## Exercise aim
All the data should be transcribed exactly, with every line kept.

== Given entries

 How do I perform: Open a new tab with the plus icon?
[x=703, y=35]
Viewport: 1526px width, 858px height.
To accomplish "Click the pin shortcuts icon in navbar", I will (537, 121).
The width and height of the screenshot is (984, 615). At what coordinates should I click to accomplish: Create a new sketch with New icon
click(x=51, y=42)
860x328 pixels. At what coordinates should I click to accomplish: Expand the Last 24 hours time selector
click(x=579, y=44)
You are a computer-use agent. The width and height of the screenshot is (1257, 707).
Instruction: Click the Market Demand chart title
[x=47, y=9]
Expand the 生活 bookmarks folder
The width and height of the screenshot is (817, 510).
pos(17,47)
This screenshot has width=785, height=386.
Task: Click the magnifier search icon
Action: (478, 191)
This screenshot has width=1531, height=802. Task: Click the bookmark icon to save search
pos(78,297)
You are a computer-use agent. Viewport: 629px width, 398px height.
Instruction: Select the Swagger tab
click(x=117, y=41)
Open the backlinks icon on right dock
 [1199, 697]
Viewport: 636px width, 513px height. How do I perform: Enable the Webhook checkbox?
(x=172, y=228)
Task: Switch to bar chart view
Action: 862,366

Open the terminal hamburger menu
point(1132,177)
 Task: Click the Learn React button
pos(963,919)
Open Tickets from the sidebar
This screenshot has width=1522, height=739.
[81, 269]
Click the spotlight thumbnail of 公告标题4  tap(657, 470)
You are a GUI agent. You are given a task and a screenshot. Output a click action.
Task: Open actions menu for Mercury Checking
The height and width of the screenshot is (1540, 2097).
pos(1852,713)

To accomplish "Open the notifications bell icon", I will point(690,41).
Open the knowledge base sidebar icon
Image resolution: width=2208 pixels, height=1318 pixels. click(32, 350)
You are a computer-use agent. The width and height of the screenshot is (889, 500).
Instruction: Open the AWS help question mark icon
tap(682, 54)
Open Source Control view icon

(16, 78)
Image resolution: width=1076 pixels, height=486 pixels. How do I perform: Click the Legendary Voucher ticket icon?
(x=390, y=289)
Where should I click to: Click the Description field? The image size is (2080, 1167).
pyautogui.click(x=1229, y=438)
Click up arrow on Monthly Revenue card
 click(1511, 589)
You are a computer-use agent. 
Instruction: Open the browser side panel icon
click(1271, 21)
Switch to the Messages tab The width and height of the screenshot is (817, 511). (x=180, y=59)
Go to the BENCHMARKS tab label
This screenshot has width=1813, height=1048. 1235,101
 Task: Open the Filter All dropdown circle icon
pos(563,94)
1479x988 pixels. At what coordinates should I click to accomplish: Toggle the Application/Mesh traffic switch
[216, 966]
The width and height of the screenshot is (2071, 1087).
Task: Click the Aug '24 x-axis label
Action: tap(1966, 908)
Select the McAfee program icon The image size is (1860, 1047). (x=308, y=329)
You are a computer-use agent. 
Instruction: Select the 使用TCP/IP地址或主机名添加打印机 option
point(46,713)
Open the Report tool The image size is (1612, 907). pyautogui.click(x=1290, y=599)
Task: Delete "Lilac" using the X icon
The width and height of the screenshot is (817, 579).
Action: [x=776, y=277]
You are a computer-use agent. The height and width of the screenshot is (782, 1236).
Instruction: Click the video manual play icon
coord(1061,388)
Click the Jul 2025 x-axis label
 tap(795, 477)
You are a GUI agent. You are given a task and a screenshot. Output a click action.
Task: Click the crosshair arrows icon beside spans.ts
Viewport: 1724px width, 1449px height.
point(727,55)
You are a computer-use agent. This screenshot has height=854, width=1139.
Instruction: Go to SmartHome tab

====

## Solution to this exercise
 How do I perform: Open a new tab with the plus icon?
[x=703, y=35]
Viewport: 1526px width, 858px height.
To accomplish "Click the pin shortcuts icon in navbar", I will (537, 121).
The width and height of the screenshot is (984, 615). At what coordinates should I click to accomplish: Create a new sketch with New icon
click(x=51, y=42)
860x328 pixels. At what coordinates should I click to accomplish: Expand the Last 24 hours time selector
click(x=579, y=44)
You are a computer-use agent. The width and height of the screenshot is (1257, 707).
Instruction: Click the Market Demand chart title
[x=47, y=9]
Expand the 生活 bookmarks folder
The width and height of the screenshot is (817, 510).
pos(17,47)
This screenshot has width=785, height=386.
Task: Click the magnifier search icon
Action: (478, 191)
This screenshot has width=1531, height=802. Task: Click the bookmark icon to save search
pos(78,297)
You are a computer-use agent. Viewport: 629px width, 398px height.
Instruction: Select the Swagger tab
click(x=117, y=41)
Open the backlinks icon on right dock
 [1199, 697]
Viewport: 636px width, 513px height. How do I perform: Enable the Webhook checkbox?
(x=172, y=228)
Task: Switch to bar chart view
Action: 862,366

Open the terminal hamburger menu
point(1132,177)
 Task: Click the Learn React button
pos(963,919)
Open Tickets from the sidebar
This screenshot has width=1522, height=739.
[81, 269]
Click the spotlight thumbnail of 公告标题4  tap(657, 470)
You are a GUI agent. You are given a task and a screenshot. Output a click action.
Task: Open actions menu for Mercury Checking
The height and width of the screenshot is (1540, 2097).
pos(1852,713)

To accomplish "Open the notifications bell icon", I will point(690,41).
Open the knowledge base sidebar icon
Image resolution: width=2208 pixels, height=1318 pixels. click(32, 350)
You are a computer-use agent. The width and height of the screenshot is (889, 500).
Instruction: Open the AWS help question mark icon
tap(682, 54)
Open Source Control view icon

(16, 78)
Image resolution: width=1076 pixels, height=486 pixels. How do I perform: Click the Legendary Voucher ticket icon?
(x=390, y=289)
Where should I click to: Click the Description field? The image size is (2080, 1167).
pyautogui.click(x=1229, y=438)
Click up arrow on Monthly Revenue card
 click(1511, 589)
You are a computer-use agent. 
Instruction: Open the browser side panel icon
click(1271, 21)
Switch to the Messages tab The width and height of the screenshot is (817, 511). (x=180, y=59)
Go to the BENCHMARKS tab label
This screenshot has width=1813, height=1048. 1235,101
 Task: Open the Filter All dropdown circle icon
pos(563,94)
1479x988 pixels. At what coordinates should I click to accomplish: Toggle the Application/Mesh traffic switch
[216, 966]
The width and height of the screenshot is (2071, 1087).
Task: Click the Aug '24 x-axis label
Action: tap(1966, 908)
Select the McAfee program icon The image size is (1860, 1047). (x=308, y=329)
You are a computer-use agent. 
Instruction: Select the 使用TCP/IP地址或主机名添加打印机 option
point(46,713)
Open the Report tool The image size is (1612, 907). pyautogui.click(x=1290, y=599)
Task: Delete "Lilac" using the X icon
The width and height of the screenshot is (817, 579).
Action: [x=776, y=277]
You are a computer-use agent. The height and width of the screenshot is (782, 1236).
Instruction: Click the video manual play icon
coord(1061,388)
Click the Jul 2025 x-axis label
 tap(795, 477)
You are a GUI agent. You are given a task and a screenshot. Output a click action.
Task: Click the crosshair arrows icon beside spans.ts
Viewport: 1724px width, 1449px height.
point(727,55)
You are a computer-use agent. This screenshot has height=854, width=1139.
Instruction: Go to SmartHome tab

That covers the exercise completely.